I've got major complaints about this graphic that lead me to believe it's about useless, or at best unreliable for any practical reference.
First off is its representation of a HEGO. According to this, a HEGO's common switching range is only between what visually looks like .49v and .51v and that the range from the mid .4v down to 0v is somehow excessively lean. I completely disagree with that...at least the way my HEGOs behave. Normal operation for my HEGOs is that the 0-.6v range corresponds to 14.9-14.4 AFRg (1.02-0.98 lambda).

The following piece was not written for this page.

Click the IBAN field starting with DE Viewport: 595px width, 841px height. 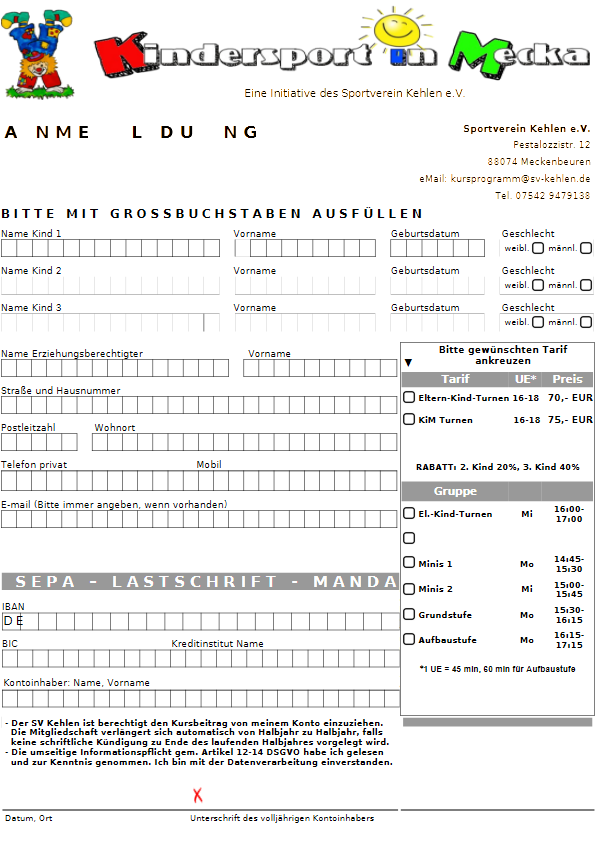point(201,621)
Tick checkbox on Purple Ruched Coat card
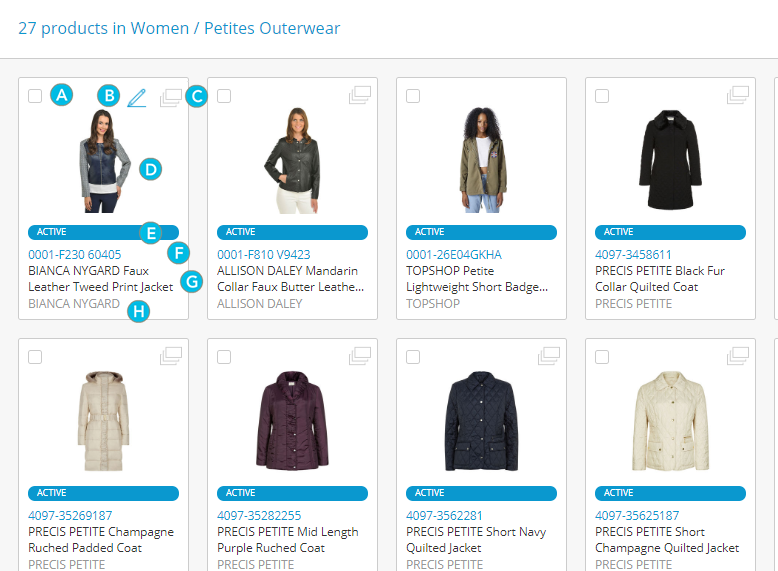The image size is (778, 571). pos(224,357)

Next, its showing a Wideband as going from 0-5v with 0v being lean and 5v being rich. WB sensors are NOT voltage-based devices. They are current-based. And to get any kind of meaningful reading from them, you need a WB controller to manage and control their supply current flow while monitoring their sensor-side current direction and amount. But with a properly operating WB controller managing & monitoring the sensor, a WB sensor's current to lambda transfer is linear. The controller converts this linear current characteristic to a linear voltage output...which is much easier for most devices to use. Thus a voltage transfer
of a WB is a characteristic of its controller, not of the sensor itself. That said, notice which direction the voltage goes as the mix goes from lean to rich. I don't know of a WB controller out there with a transfer that represents 0v as leanest possible value and 5v as richest possible value. Most WB controllers I'm familiar with have the 0v range representing the richest possible detection value and the 5v range representing the leanest possible detection value. Granted, a programmable controller like the Innovate controllers can be configured this way, but not by default.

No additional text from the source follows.